» TASK TO CARRY OUT:
Can you output the material as a JSON list of strings, one per line with blank lines skipped, beginning at the line containing "Identify the location of x-tick-label: 5.2." and ending at the line containing "legend-marker-circle is located"? Leave the pictures out.

─── SOURCE DATA ───

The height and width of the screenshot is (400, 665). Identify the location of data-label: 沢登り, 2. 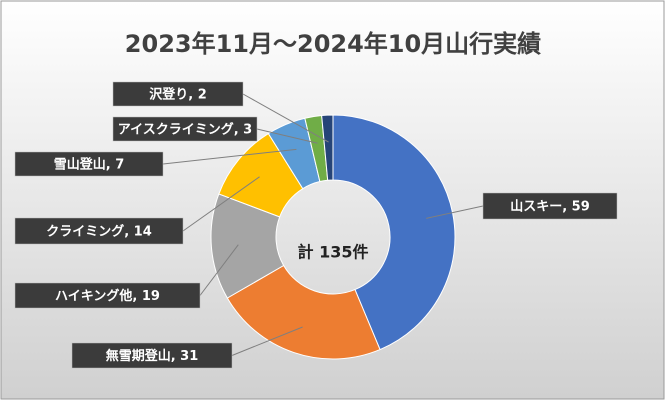
(178, 95).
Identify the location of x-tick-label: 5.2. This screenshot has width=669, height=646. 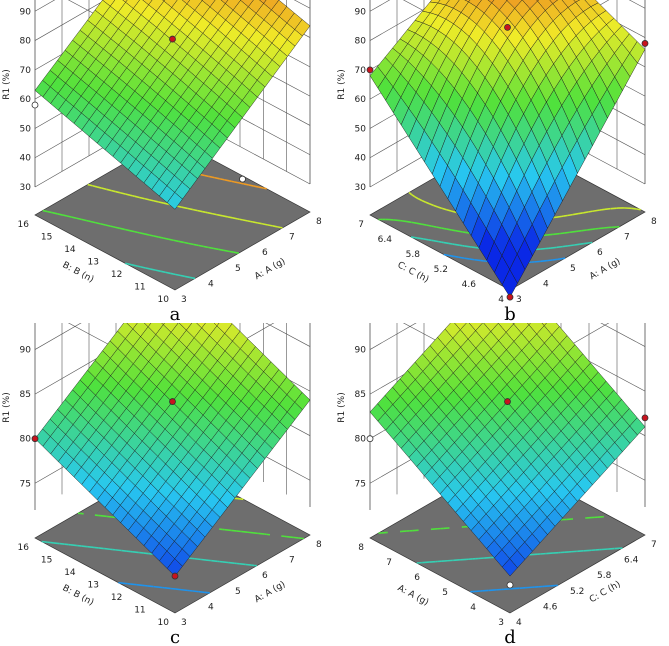
(577, 592).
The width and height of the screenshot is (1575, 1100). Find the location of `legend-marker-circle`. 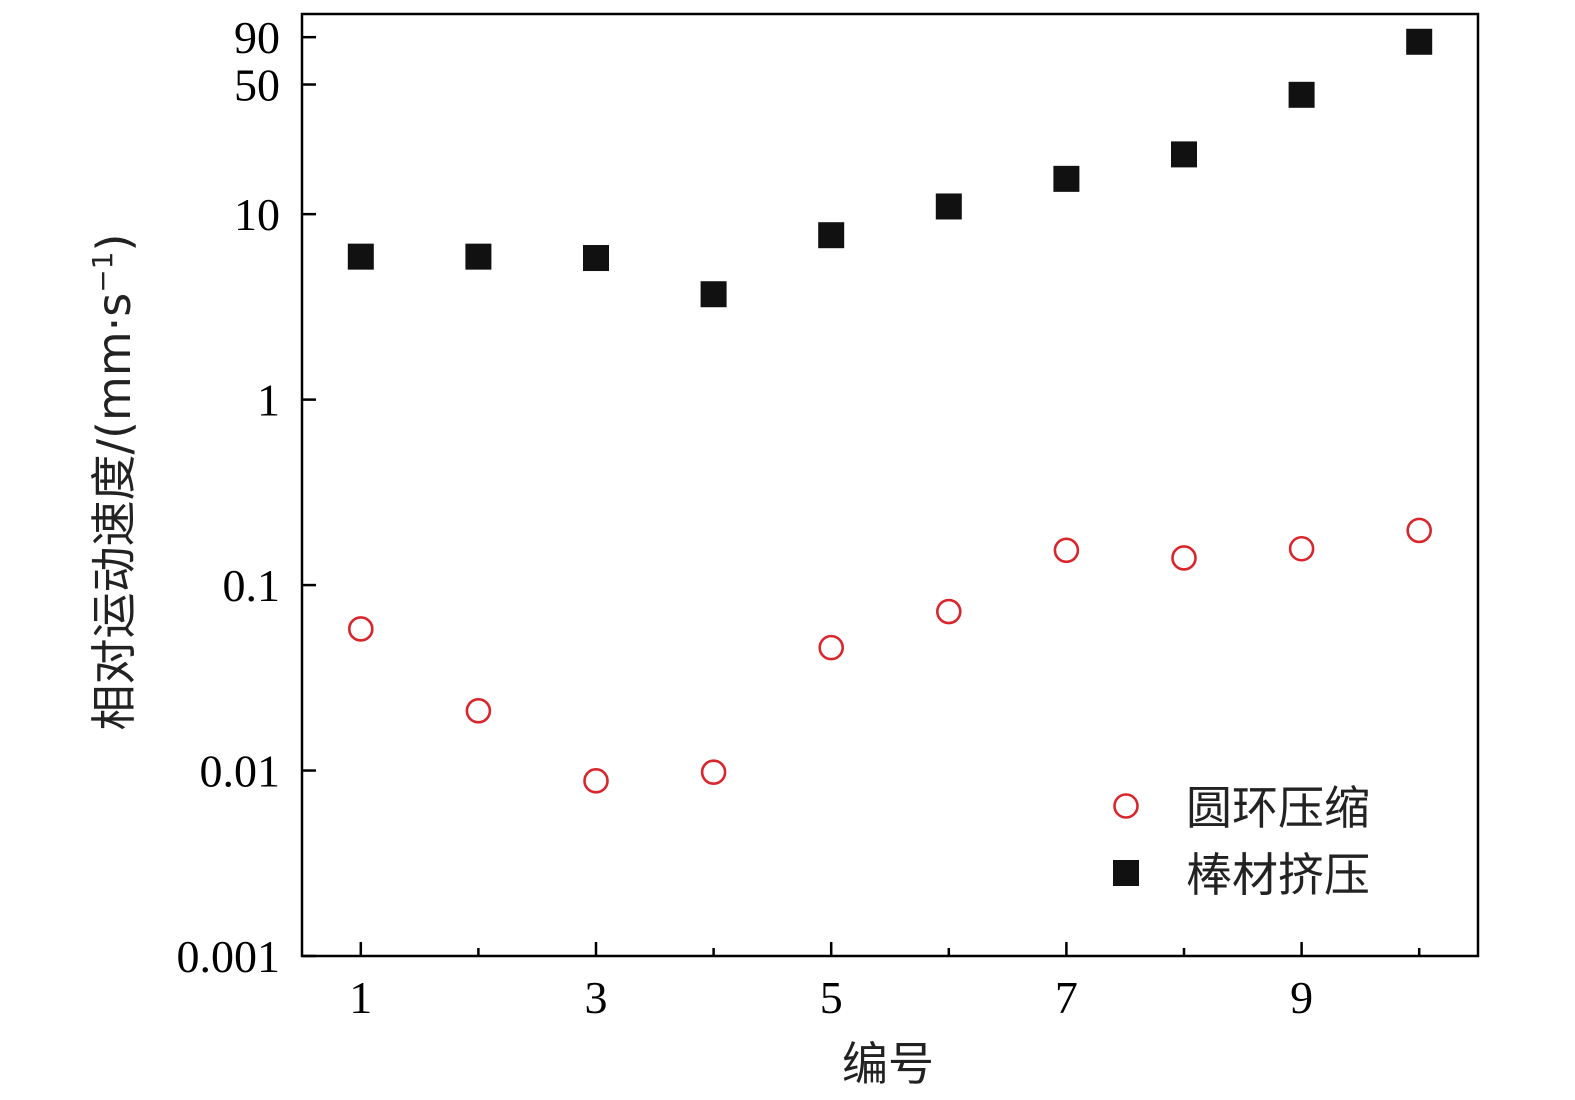

legend-marker-circle is located at coordinates (1126, 806).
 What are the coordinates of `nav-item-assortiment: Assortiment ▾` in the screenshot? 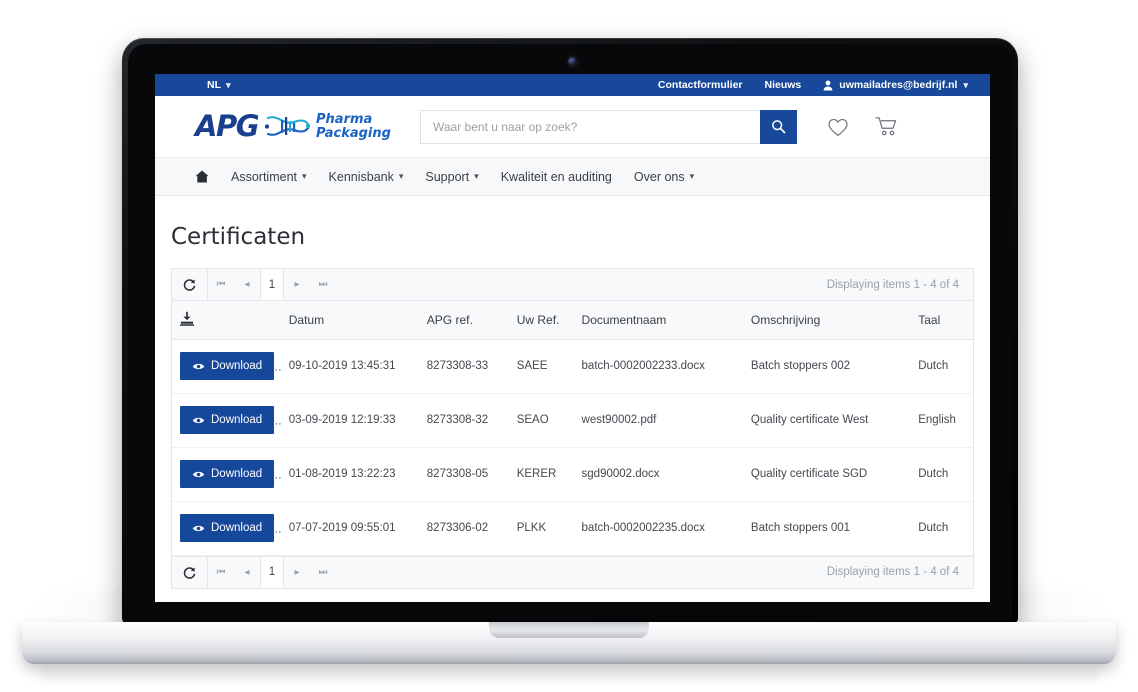 It's located at (269, 177).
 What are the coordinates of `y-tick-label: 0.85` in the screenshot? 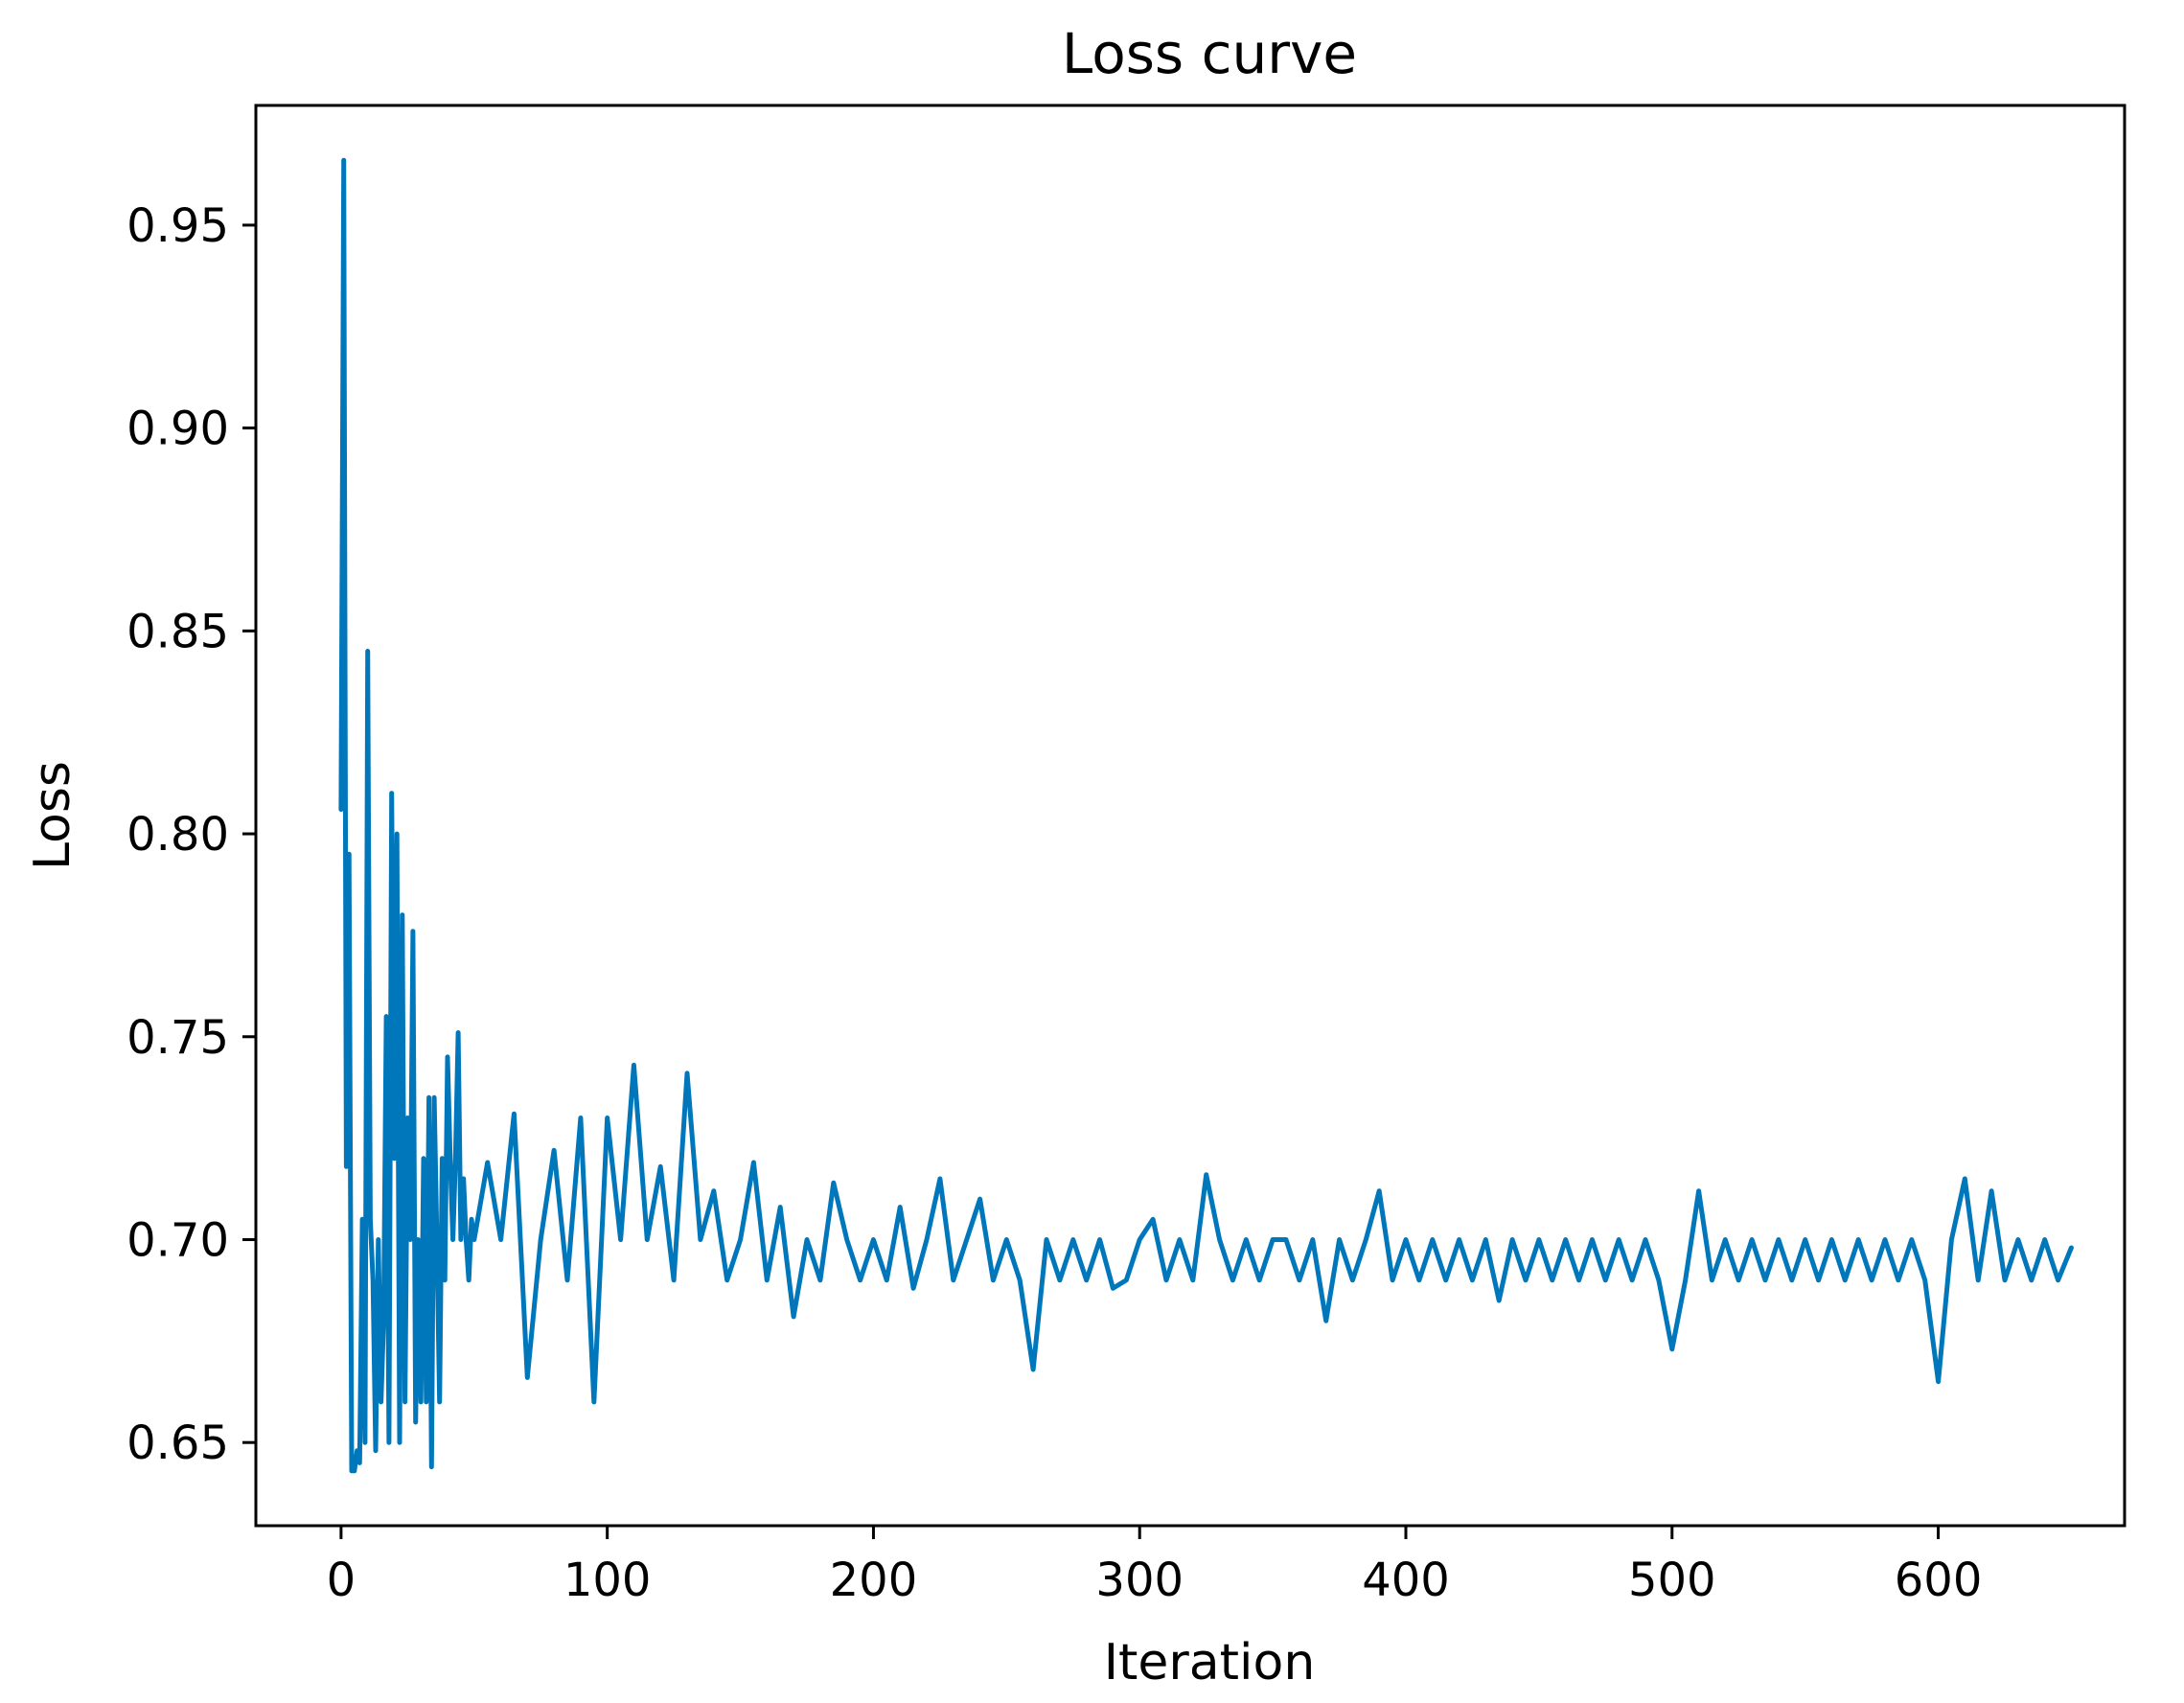 It's located at (178, 632).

───

» EXERCISE OUTPUT:
[
  "Identify the location of x-tick-label: 5.2. This screenshot has width=669, height=646. ",
  "(577, 592).",
  "The width and height of the screenshot is (1575, 1100). Find the location of `legend-marker-circle`. ",
  "legend-marker-circle is located at coordinates (1126, 806)."
]